All emotional stresses aside, we taught “The Boy” to speak-up, defend himself and let us know when something was wrong. This is ah-ha moment! We were at the airport in Cancun waiting for over one hour for customs to process about 300 passengers – a room filled to capacity. “The Boy” complained that he was tired. His feet hurt, “Mommy, I want to sit down.” So we let him sit on the floor what else could we do.

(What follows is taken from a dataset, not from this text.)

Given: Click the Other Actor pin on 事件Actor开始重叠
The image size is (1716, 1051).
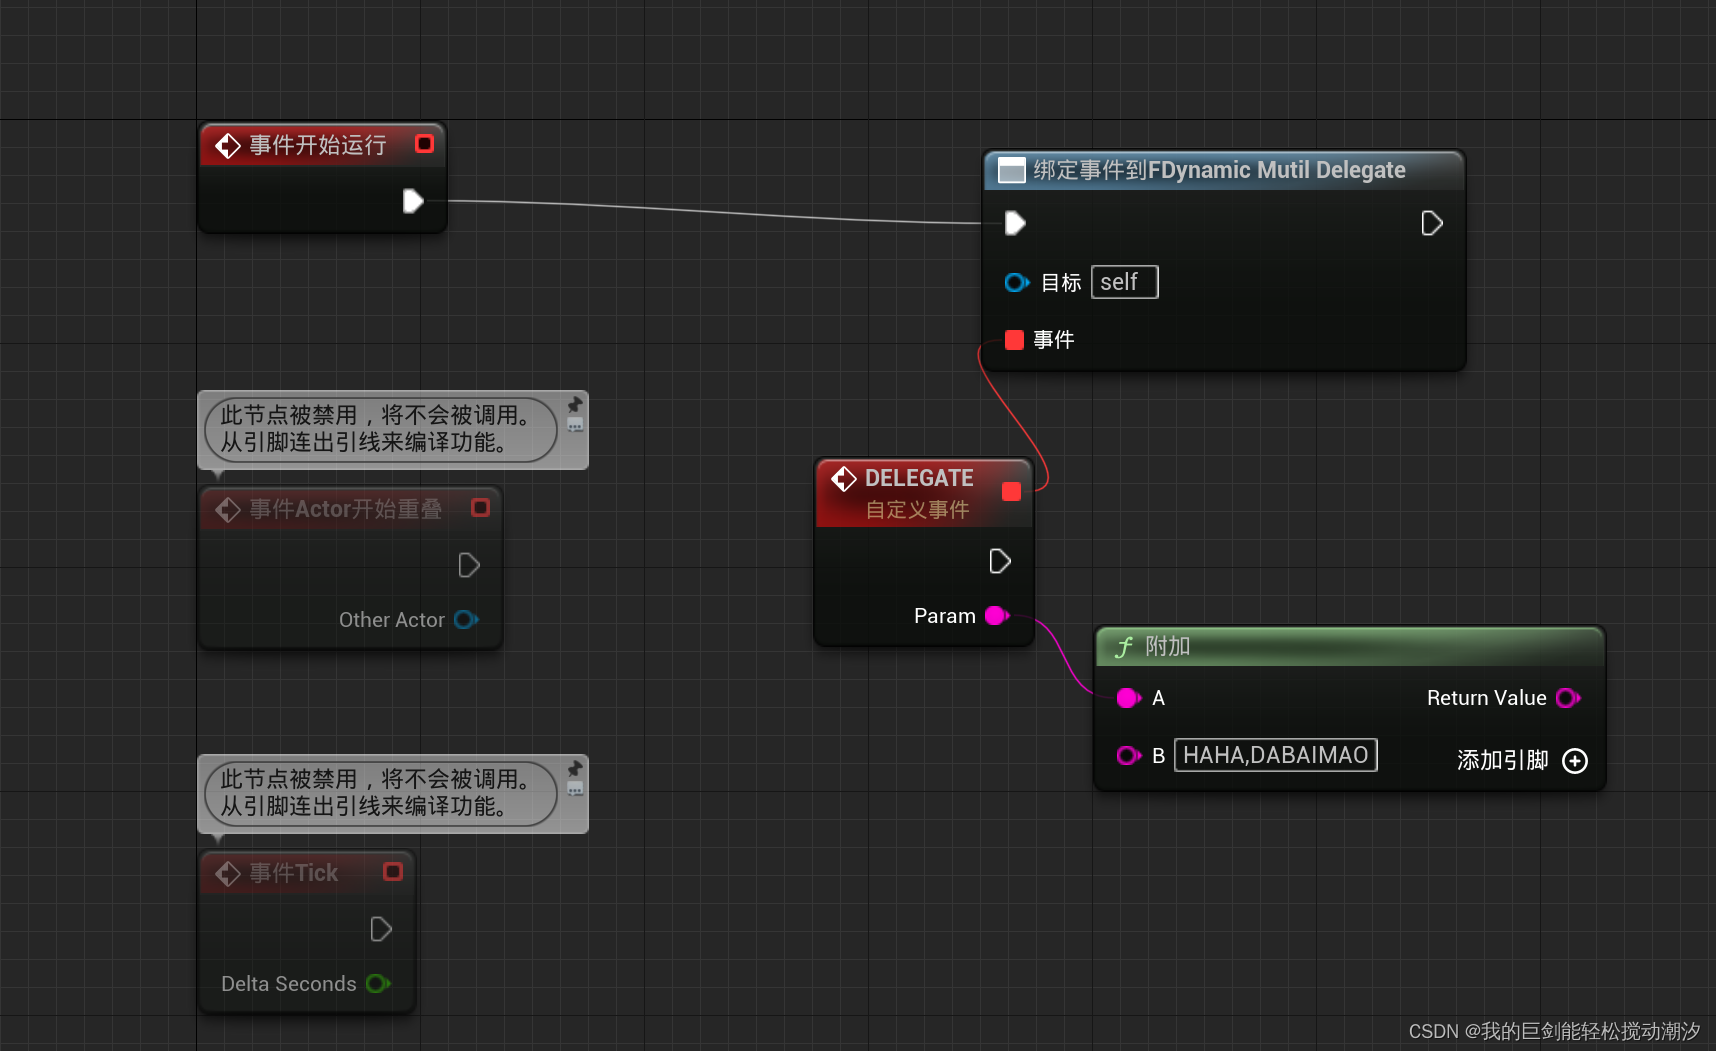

Then after much squirming, wiggling, frustration and a lack of water he exclaimed his point of view to the entire room, police and customs officers.  There was no warning. None of us saw this coming. I suspect all that wiggling around on the floor gave him time to think a few things through. “The Boy” stood up and screamed, “This is taking too long. I wanna go. I’m tired. I’m hungry. Let’s go!”  Somewhere in between the first and second phrase the other 300 passengers, beginning with the two men standing beside us, chimed in, “Yeah the kid is right. This is taking too long.” Suddenly, it became a resounding echo. All 300 passengers started to scream in unison at the customs officals. As a family, we were terrified. But, “The Boy” was quite pleased with himself. At the age of three, he implemented a Mexican revolution.

My mother panicked. Images of a Mexican jail cell flashed in her head. But it was the haunting eyes of the customs officer that frightened me. And, then when he summoned us to front of the line…beads of sweat dripped and rolled down my trembling body. “Mam please come here,” he demanded. Nervously, we walked the gauntlet…then he stood up and announced, “Ok, we will rush everyone through sorry for the delay.” The room cheered.  “Thanks kid,” the two men exclaimed! I was a proud momma.  “The Boy” was busy, inquisitive and intelligent but he helped his family and a room full of strangers. Looking back, maybe the kids really were alike…they just expressed themselves differently.